> _Assignment_: Exactly as written, please repeat the data that follows, but not the pictures.

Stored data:
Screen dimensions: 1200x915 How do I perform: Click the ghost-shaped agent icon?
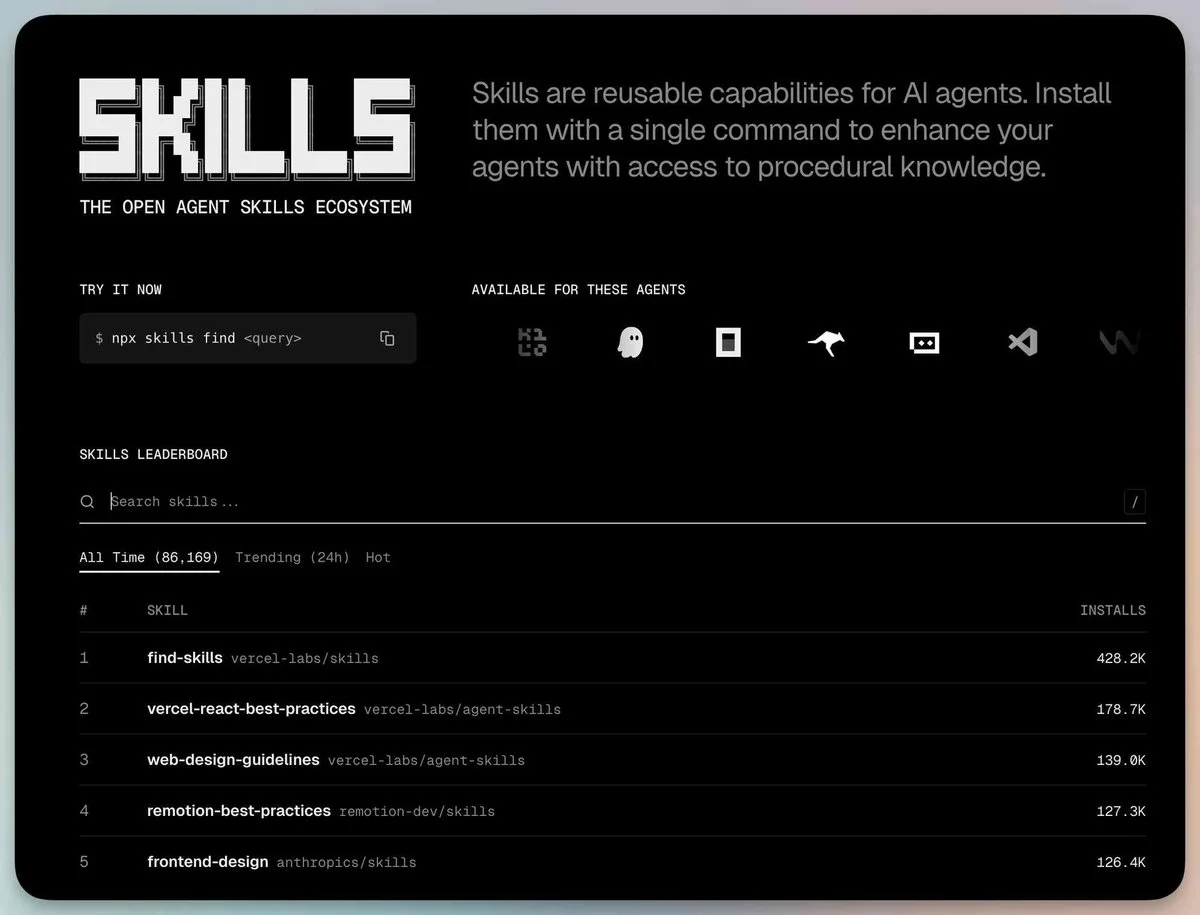point(630,342)
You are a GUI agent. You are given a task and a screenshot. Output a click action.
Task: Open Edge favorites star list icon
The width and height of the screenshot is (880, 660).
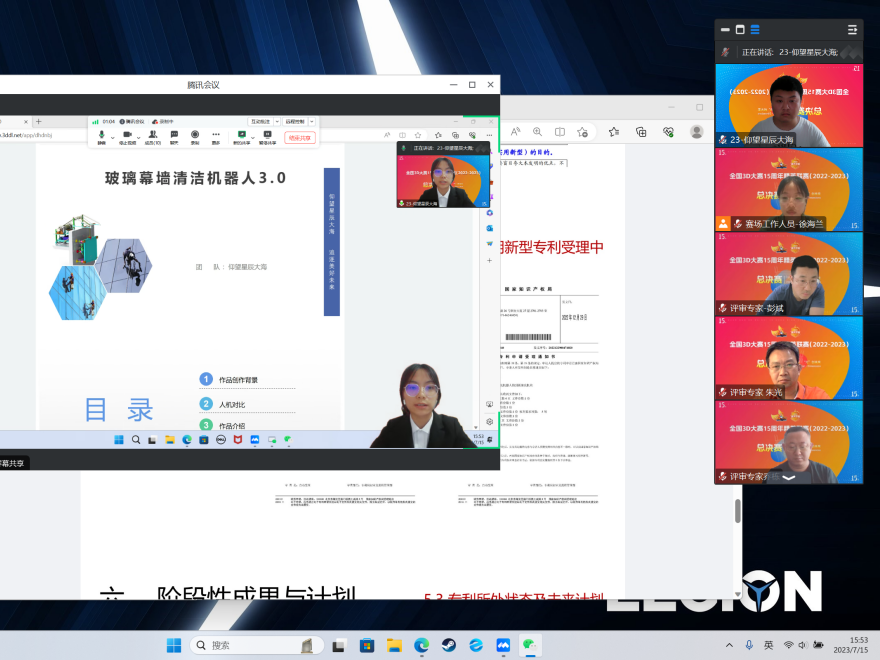point(613,131)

> _Answer space_:
Screen dimensions: 1200x915 How do I perform: Click the ghost-shaped agent icon?
point(630,342)
You are a GUI agent. You are given a task and a screenshot. Output a click action.
Task: Open Edge favorites star list icon
The width and height of the screenshot is (880, 660).
point(613,131)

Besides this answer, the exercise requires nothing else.